Argentinien erlebt unter Präsident Javier Milei einen radikalen wirtschaftspolitischen Wandel. Die Inflation sinkt, doch die sozialen Kosten steigen. Der argentinienstämmige Soziologe Prof. Dr. Matias Dewey vom Lehrstuhl für Lateinamerikastudien an der Universität St.Gallen (HSG) analysiert die aktuelle Lage und erklärt, warum er Mileis Strategie für riskant hält.
Bildquelle: Mídia NINJA via La Mar de Onuba, CC BY-NC 4.0 Deed

Herr Dewey, unter der Regierung von Javier Milei ist die Inflation in Argentinien gesunken. Ist das nicht ein Erfolg?
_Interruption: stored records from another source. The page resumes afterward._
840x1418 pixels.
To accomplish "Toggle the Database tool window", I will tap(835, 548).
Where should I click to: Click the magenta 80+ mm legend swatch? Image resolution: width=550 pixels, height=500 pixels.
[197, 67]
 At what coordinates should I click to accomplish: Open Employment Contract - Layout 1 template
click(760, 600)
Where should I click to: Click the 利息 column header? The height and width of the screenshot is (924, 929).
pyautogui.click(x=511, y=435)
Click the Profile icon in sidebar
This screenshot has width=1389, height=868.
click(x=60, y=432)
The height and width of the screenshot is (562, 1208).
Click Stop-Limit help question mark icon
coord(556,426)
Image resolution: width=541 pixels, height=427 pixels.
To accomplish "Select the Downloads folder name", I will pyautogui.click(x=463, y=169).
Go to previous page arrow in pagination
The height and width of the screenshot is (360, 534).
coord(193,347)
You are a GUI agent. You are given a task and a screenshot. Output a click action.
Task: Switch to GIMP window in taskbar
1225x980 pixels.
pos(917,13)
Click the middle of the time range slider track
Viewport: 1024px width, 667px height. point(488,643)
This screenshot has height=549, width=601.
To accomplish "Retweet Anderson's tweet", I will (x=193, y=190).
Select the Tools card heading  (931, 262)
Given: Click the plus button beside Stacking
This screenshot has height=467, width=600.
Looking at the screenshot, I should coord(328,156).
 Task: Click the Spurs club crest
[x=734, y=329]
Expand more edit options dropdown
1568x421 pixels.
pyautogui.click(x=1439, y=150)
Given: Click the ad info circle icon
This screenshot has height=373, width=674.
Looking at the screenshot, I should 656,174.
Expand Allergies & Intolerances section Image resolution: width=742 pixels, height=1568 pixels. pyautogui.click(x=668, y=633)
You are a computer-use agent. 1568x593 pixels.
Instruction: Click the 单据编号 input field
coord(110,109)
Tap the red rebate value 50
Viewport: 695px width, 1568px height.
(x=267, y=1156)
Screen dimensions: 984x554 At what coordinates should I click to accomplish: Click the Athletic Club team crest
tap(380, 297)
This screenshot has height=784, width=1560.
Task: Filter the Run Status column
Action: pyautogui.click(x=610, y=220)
Das kann man so sehen, aber dieser Erfolg hat einen hohen Preis. Die Regierung hat die sozialen Ausgaben drastisch gekürzt. Das bedeutet, dass Millionen von Menschen, insbesondere in den ärmeren Bevölkerungsschichten, ohne staatliche Unterstützung dastehen. Die Armutsquote ist gestiegen, und die informelle Wirtschaft wächst rasant.

Welche konkreten Massnahmen haben dazu geführt?

Die Regierung hat Sozialhilfen, Subventionen und Unterstützungsprogramme massiv beschnitten. Menschen mit Behinderungen, Familien mit geringem Einkommen und andere benachteiligte Gruppen leiden besonders unter diesen Einschnitten. Gleichzeitig ist die Arbeitslosigkeit gestiegen, weil die Wirtschaft nicht sofort auf die Reformen anspringt.

Argentinien ist betreffend Inflation und Staatsschulden bereits seit längerer Zeit ein Sorgenkind. Wie unterscheidet sich Mileis Politik im Kern von seinen Vorgängern?

Während die peronistischen Regierungen unter Néstor und Cristina Kirchner hohe Sozialausgaben und den Abbau der Auslandsschulden durch Exportsteuern und allgemein eine stärkere Besteuerung der Unternehmen finanzierten, erhöhte Mauricio Macri im Gegenzug die Auslandsschulden und senkte auf der anderen Seite die Unternehmenssteuern. Milei hingegen will beides: Er kürzt die Ausgaben und senkt Steuern. Er verfolgt eine Schocktherapie und hofft, dass sich die Wirtschaft von selbst erholt.

Vielleicht könnte es genau diese Strategie sein, die Argentinien braucht?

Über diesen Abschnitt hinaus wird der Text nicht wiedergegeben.